Caron's other grandfather also died after testing positive for COVID-19.

All the while, Caron's been shedding light on the level of care at the home, particularly for her grandmother, who contracted COVID and survived.

"My grandmother hadn't had a shower in three weeks[...]he had medication, sleeping meds given to her at 11 o'clock at night," said Caron.

"The workers are just simply exhausted, have contracted the viruses themselves. It impacts the care on the residents at the end of the day."

Caron says she doesn't blame the staff — but the lack of support from Extendicare and from government. She shared her family's tragic ordeal at a virtual town hall.
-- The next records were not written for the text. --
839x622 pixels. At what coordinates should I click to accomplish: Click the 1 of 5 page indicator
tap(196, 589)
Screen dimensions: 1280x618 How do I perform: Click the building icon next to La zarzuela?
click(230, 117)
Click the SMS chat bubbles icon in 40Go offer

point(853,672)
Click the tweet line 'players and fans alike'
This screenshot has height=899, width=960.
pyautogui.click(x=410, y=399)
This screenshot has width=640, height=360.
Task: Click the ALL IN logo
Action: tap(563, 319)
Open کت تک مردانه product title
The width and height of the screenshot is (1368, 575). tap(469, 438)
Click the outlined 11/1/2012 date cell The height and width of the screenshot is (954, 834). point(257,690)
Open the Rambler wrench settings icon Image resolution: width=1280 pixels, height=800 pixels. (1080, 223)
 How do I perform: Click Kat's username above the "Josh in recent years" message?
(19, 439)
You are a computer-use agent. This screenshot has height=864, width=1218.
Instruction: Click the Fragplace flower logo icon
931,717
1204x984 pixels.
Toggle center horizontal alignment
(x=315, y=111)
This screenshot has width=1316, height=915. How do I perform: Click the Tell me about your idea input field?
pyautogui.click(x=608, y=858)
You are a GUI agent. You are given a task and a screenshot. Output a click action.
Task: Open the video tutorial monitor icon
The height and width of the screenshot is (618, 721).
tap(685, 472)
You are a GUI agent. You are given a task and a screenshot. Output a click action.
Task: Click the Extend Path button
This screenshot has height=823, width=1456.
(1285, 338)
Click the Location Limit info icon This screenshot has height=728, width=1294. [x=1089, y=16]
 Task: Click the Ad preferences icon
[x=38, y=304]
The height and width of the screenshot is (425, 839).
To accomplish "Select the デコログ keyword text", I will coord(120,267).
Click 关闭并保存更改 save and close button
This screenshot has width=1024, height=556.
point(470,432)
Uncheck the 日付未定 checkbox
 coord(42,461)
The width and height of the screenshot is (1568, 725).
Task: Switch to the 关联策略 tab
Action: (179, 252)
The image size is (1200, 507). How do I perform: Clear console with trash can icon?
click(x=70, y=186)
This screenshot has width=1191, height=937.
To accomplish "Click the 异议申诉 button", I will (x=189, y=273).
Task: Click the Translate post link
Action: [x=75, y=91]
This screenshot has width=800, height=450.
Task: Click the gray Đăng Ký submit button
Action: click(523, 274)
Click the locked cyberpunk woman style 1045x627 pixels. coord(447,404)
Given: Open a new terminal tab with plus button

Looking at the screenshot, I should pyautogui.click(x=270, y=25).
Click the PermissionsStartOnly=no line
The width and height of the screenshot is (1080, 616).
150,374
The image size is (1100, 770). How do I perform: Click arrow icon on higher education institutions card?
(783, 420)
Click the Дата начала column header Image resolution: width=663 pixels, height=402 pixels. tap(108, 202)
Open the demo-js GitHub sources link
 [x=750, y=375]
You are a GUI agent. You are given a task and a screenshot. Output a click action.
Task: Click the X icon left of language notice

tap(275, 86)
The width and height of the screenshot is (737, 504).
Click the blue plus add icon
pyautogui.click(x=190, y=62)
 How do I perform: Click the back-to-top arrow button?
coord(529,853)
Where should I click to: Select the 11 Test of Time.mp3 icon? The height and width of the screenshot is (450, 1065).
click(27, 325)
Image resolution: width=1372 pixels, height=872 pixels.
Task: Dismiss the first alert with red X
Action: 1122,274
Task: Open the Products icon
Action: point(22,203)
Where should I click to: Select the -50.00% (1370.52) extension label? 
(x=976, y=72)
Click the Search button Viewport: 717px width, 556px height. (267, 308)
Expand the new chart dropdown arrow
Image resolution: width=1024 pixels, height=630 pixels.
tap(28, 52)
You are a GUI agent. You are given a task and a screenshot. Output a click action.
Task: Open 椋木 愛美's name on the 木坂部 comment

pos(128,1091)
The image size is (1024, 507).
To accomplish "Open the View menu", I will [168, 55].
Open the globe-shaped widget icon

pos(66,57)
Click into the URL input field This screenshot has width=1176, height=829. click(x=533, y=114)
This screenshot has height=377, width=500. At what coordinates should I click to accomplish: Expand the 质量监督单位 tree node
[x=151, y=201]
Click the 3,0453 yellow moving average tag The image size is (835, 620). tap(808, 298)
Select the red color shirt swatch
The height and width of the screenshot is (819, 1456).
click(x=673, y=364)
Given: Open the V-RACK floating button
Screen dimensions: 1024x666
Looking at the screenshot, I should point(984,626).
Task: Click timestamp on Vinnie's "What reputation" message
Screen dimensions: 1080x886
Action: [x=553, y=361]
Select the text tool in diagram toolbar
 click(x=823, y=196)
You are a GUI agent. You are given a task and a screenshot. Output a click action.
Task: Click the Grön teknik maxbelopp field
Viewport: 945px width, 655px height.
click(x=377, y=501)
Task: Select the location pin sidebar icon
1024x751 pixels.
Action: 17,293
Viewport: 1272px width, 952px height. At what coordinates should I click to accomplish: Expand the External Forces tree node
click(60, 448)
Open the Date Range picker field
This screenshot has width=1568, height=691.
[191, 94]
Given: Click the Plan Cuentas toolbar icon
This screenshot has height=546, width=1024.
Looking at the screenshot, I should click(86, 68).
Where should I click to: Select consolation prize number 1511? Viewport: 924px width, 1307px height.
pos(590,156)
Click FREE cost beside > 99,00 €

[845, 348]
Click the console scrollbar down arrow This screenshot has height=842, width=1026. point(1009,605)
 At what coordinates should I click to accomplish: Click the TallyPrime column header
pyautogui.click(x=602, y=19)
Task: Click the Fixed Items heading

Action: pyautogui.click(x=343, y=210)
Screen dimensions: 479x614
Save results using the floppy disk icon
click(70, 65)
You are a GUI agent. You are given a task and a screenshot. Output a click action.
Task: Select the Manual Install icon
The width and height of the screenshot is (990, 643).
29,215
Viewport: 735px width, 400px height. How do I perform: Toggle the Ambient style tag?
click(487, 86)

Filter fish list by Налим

Among the other complaints voiced were the province refusing to request military help, not spending enough emergency funds — and the shortcomings of privatized long term care.

"You say that you need money to help pay your staff but you can afford to pay dividends to your shareholders while loved ones are dying? I think that is just horrible," said Algoma-Manitoulin-Kapuskasing MP, Carol Hughes.

The meeting also featured anonymous testimony from people impacted by COVID in the long term care system — something a northern MPP says signals a failure to prevent and slow the spread of COVID-19.

"It is sad that we have to create sites like this, so people can testify without being afraid of reprisal,” said Mushkegowuk-James Bay MPP Guy Bourgouin.

“We shouldn't have to do that when we are in crisis."

Bourgouin is encouraging more people to share their experiences, in hopes of sparking swift action.

For Caron, her family took her grandmother out of Extendicare to spare her mental health, but had to leave her grandfather inside due to his intensive needs.

They are advocating for more staff and more mental health supports at the home.

"Anything that we are able to do out of this will just mean that we didn't do this for nothing."

It's been an exhausting and emotional few weeks, Caron says, but at the very least she wants people to know what's really happening behind the walls of long term care in the era of COVID-19.